Buruh Kalteng Mogok Kerja Tolak PHK dan Sistem Kerja Kontrak

Solidaritas.net, Kotawaringin Barat – Ratusan buruh perkebunan kelapa sawit di Kalimantan Tengah (Kalteng) yang tergabung dalam Serikat Pekerja Seluruh Indonesia (SPSI) menggelar aksi mogok kerja, Senin (1/6/2015). Massa buruh dari Pengurus Unit Kerja (PUK) SPSI PT Bumitama Gunajaya Abadi (BGA) Wilayah 5 itu melakukan aksi mogok di depan kantor perusahaan tempat mereka bekerja, di Kotawaringin Lama, Kabupaten Kotawaringin Barat, Kalteng.

spsi bga mogok kerja
SPSI PT BGA mogok tolak sistem kerja kontrak dan PHK.

Aksi penghentian produksi itu sendiri merupakan bentuk protes mereka atas pemutusan hubungan kerja (PHK) dan penerapan perjanjian kerja yang tidak sesuai yang dilakukan oleh pihak manajemen perusahaan. Menurut salah seorang pimpinan serikat tersebut, Gusti Samudra, protes ini dilakukan oleh para buruh karena perusahaan mereka secara sewenang-wenang telah memberlakukan aturan yang tidak sesuai dengan ketentuan yang ada.

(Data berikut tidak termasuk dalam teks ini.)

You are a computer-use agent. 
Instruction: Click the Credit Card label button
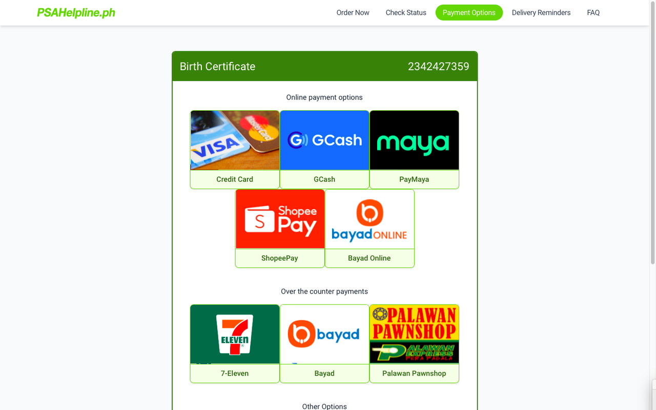235,179
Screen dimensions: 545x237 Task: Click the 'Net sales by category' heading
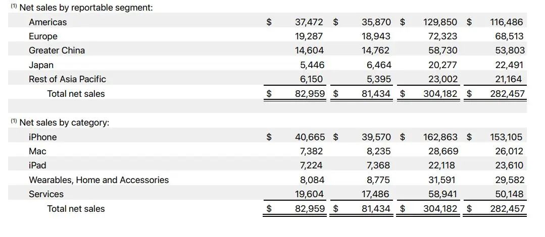click(x=64, y=123)
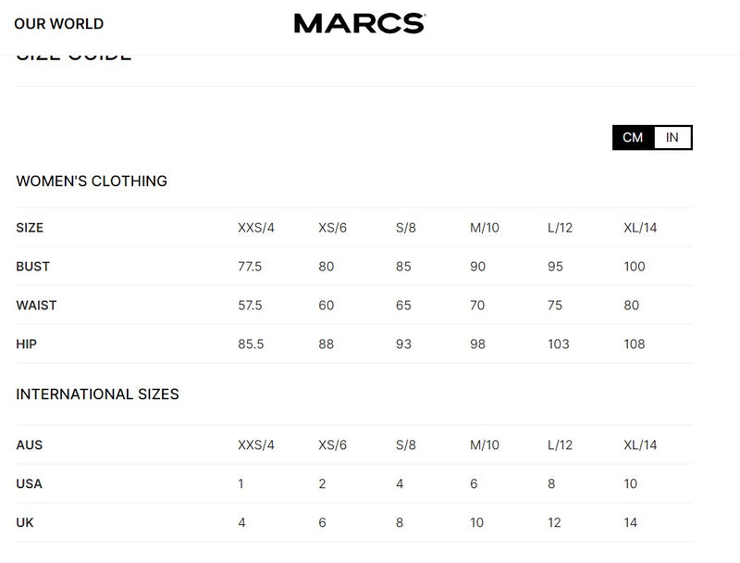Click XL/14 in Women's Clothing size row
Viewport: 740px width, 563px height.
coord(640,228)
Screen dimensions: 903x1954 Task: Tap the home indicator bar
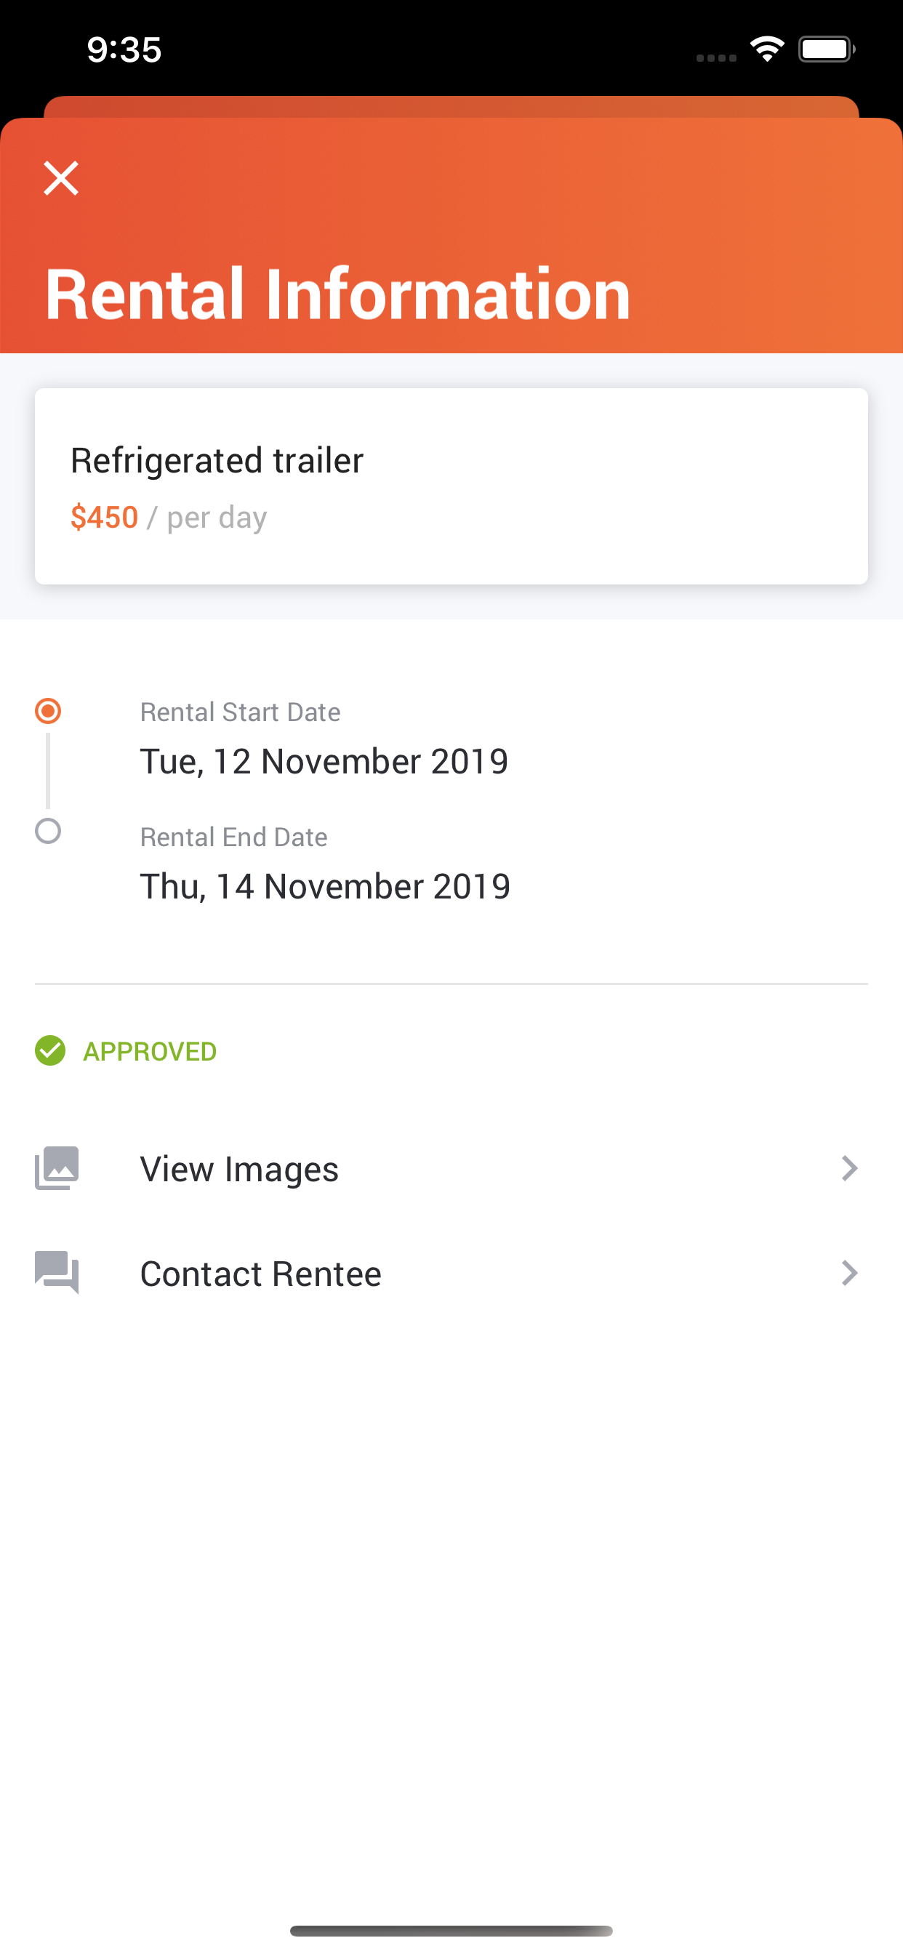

“Dalam satu bulan terakhir, perusahaan mengeluarkan kebijakan untuk mengganti status kerja buruh yang sudah bekerja tahunan bahkan puluhan tahun menjadi buruh kontrak, dengan menandatangai surat perjanjian keja dengan waktu tertentu (PKWT) terhitung pada 1 Mei 2015,” ungkap Gusti dikutip dari situs www.agra-indonesia.org, Selasa (2/6/2015).

Dijelaskannya, kebijakan perusahaan tersebut membuat para buruh merasa resah, karena sangat merugikan mereka. Selain itu, kebijakan itu juga menyalahi ketentuan dalam Undang-Undang Nomor 13 Tahun 2003 tentang Ketenagakerjaan. Bahkan, buruh yang menolak kebijakan tersebut, di-PHK oleh pihak manajemen perusahaan tanpa diberikan hak apapun.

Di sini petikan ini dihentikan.